TASK OBJECTIVE: Copy out each of the following records word for word, without changing anything.
╭──
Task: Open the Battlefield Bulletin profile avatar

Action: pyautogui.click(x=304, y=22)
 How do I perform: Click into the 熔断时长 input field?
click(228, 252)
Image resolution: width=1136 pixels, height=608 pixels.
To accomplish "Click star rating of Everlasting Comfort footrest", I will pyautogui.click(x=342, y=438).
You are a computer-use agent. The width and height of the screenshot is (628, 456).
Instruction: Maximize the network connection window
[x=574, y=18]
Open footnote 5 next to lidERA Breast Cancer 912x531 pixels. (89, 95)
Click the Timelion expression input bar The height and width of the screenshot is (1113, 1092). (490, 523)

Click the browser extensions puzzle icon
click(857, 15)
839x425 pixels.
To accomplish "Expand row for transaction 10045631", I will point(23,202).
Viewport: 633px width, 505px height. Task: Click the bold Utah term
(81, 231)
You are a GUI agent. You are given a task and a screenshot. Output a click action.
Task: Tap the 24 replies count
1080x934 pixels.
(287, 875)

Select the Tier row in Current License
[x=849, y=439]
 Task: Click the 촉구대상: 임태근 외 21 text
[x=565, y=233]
╰──
RESULT OF THIS TASK:
Task: Open the Battlefield Bulletin profile avatar

Action: pyautogui.click(x=304, y=22)
 How do I perform: Click into the 熔断时长 input field?
click(228, 252)
Image resolution: width=1136 pixels, height=608 pixels.
To accomplish "Click star rating of Everlasting Comfort footrest", I will pyautogui.click(x=342, y=438).
You are a computer-use agent. The width and height of the screenshot is (628, 456).
Instruction: Maximize the network connection window
[x=574, y=18]
Open footnote 5 next to lidERA Breast Cancer 912x531 pixels. (89, 95)
Click the Timelion expression input bar The height and width of the screenshot is (1113, 1092). (490, 523)

Click the browser extensions puzzle icon
click(857, 15)
839x425 pixels.
To accomplish "Expand row for transaction 10045631", I will point(23,202).
Viewport: 633px width, 505px height. Task: Click the bold Utah term
(81, 231)
You are a GUI agent. You are given a task and a screenshot. Output a click action.
Task: Tap the 24 replies count
1080x934 pixels.
(287, 875)

Select the Tier row in Current License
[x=849, y=439]
 Task: Click the 촉구대상: 임태근 외 21 text
[x=565, y=233]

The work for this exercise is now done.